En un mundo occidental tan evolucionado y avanzado en bienes materiales, tener cierto éxito ya no se guarda a élites minoritarias, sino que se ha extendido como una mancha de aceite. Antes, los coches 16 válvulas estaban reservados a «rubios guaperas con el pelo engominado echa opa atrás». Ahora, lo tiene cualquiera.
Así que los tontos se juntan a otros tontos y empieza la fiesta. Se agasajan entre ellos, comparan sus virtudes y subrayan educadamente sus grandes dotes. Incluso llegan a introducir en su juego ciertas pinceladas de lo social metiendo algún inmigrante por aquí o por allá de vez en cuando. Le da un toque exótico a la reunión. El día en el que uno de ellos fracasa, desaparece toda parafernalia. La gratuidad está en ellos excluida de raíz.
Hace poco, después de una celebración, conocí a un recién nombrado obispo venido del mundillo social y dedicado a los barrios pobres. A cada minuto que pasaba de la conversación me iba diciendo por dentro «yo esa cara la conozco, me es familiar». ¡Claro! Le han nombrado obispo. Se acabó la Iglesia desordenada en salida que monta lío y ruido, como un hospital de campaña. Ahora toca la iglesia en orden, cerradita y autorreferencial. Y yo en el centro. Seguidme a mi muchachos, obedezcan, que yo ya se. Allí lo dejé parloteando con sus subalternos, unos perfectos sumisos que jamás recordarán a su jefe que por mucho que sepa ya, su compromiso es el «servicio a» y no tanto «de servirse de». Les nombras en algún cargo, les das una responsabilidad y zasca, todos igual, cara tonto y palante. Ya lo dice el refrán: se conoce a Juanillo cuando le das un carguillo.
Hace poco me contaba un amigo la conversación con un vecino. Intentaba, evangélicamente, congraciarse con él después de algunas tensiones por temas vecinales. En medio de la irreverente intentona, al otro no se le ocurrió otra cosa que decirle que lo que le pasaba era que tenía envidia de su coche. ¿Celos de su coche? Señores mayores de barba y bigote que diría mi madre y resulta que cree que tiene celos de su coche. Qué sorpresa. Claro. Una mens así, con un tonto así de tal calibre que lleva todavía tejido a su memoria el antiguo anuncio de la tele del coche de las 16 válvulas, pues difícil.

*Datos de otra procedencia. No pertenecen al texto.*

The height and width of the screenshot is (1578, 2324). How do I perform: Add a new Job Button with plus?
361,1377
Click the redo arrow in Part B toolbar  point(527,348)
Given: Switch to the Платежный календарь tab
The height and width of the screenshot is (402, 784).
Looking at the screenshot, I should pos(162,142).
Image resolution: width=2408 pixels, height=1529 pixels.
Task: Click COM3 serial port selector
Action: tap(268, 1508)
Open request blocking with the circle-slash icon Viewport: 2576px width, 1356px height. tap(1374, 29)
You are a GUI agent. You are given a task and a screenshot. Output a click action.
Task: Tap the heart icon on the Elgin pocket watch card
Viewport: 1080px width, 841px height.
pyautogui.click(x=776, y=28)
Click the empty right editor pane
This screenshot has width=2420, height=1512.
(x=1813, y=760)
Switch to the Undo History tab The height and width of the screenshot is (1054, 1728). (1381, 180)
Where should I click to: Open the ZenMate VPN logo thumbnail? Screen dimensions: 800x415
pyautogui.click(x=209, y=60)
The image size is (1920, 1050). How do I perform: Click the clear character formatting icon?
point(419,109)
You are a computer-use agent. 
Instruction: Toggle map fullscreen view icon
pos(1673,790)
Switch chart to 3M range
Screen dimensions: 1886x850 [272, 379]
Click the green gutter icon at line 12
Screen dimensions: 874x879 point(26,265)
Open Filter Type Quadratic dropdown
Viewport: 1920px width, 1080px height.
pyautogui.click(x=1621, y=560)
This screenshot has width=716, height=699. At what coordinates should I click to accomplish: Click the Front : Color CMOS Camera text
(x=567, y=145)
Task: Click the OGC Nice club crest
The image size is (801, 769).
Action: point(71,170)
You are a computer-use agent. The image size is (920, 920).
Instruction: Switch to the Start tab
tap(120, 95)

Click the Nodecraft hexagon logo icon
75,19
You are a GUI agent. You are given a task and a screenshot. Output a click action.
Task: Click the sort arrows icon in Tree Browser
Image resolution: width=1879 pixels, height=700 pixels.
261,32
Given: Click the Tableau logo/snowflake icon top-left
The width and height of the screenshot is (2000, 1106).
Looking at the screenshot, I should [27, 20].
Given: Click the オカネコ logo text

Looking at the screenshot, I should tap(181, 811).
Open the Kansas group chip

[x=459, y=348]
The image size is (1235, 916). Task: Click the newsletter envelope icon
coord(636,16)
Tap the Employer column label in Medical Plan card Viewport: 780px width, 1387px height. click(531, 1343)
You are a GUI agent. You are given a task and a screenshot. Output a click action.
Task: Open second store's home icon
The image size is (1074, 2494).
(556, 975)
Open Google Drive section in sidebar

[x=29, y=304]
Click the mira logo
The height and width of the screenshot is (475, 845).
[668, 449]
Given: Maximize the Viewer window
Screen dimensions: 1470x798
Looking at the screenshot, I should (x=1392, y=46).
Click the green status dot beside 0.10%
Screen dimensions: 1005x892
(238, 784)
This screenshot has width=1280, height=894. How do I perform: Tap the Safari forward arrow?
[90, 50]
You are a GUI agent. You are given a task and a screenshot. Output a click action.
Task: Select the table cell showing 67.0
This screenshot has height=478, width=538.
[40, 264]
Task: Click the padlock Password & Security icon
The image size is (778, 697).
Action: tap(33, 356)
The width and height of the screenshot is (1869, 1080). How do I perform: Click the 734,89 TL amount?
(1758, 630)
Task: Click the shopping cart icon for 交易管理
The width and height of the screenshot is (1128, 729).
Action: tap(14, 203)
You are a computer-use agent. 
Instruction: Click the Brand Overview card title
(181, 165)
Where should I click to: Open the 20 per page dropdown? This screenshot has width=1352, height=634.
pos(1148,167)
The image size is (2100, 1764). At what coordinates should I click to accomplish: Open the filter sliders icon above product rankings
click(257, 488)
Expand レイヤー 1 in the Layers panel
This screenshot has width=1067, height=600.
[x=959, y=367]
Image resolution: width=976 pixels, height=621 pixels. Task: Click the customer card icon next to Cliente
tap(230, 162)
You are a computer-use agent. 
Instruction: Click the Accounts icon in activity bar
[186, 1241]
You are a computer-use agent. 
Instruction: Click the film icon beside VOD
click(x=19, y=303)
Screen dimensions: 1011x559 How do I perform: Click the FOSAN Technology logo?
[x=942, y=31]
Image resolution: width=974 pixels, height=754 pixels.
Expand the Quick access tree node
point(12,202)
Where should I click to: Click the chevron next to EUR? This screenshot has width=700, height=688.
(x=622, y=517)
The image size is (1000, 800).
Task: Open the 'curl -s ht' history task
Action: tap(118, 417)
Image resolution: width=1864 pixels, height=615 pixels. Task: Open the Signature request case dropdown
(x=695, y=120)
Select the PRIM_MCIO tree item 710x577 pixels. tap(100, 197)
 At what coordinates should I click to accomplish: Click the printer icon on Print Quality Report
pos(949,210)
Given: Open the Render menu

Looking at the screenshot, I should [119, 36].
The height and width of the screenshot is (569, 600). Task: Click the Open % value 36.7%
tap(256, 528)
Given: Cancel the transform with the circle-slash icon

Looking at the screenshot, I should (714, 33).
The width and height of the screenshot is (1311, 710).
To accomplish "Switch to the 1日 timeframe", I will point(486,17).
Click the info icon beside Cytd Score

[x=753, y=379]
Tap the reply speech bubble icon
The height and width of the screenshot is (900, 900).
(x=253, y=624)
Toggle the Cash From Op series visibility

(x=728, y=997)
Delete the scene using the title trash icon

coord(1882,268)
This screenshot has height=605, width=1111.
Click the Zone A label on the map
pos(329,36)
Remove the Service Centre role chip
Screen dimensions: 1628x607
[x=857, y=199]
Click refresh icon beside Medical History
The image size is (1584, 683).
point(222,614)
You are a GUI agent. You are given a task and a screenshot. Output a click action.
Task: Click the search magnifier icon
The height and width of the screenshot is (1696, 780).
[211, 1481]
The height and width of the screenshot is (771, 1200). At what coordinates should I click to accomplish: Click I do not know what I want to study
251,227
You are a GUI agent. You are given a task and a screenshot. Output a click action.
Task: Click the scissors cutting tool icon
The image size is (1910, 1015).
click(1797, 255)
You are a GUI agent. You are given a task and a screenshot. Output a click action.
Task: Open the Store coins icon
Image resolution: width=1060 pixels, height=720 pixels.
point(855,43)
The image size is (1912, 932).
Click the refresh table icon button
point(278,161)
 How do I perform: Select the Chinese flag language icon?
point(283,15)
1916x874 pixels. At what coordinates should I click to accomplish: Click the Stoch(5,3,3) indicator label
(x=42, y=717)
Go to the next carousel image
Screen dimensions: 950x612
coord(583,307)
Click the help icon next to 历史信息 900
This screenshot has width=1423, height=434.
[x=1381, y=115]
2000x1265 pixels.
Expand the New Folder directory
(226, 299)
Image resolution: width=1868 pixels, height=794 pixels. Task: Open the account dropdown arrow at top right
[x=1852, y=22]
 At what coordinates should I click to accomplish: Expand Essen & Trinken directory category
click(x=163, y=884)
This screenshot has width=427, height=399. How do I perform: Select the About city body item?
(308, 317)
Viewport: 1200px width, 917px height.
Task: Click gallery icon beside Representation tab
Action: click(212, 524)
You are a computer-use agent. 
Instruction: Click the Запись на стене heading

¿Qué tiene que pasar para volver a una vida más aterrizada, más sencilla donde disfrutar de los bienes sencillos de la vida, de la vida-vida? Está claro, una gran gracia. Muchas veces esa gran gracia sucede en forma de catástrofe, de fracaso en los negocios, sentimental o en medio de una enfermedad grave o de un accidente que hace explotar la burbuja materialista que se había creado a nuestro alrededor en esta sociedad tan avanzada.
¡Qué gran libro el de Fabrice Hadjadj «Tenga usted éxito en el momento de su muerte Todo: anti-método para vivir»! Pero hay otro antídoto que se adelanta a la catástrofe: si le entra un ataque de tontería, corra y tírese a servir al más sucio de la calle, al sin papeles, al adicto alcohólico o al primero que vea por ahí tirado. Corra antes de que el tonto éxito le coma el corazón y la cabeza y ya solo pueda salir de él en la catástrofe. ¡Sirva tontín, sirva!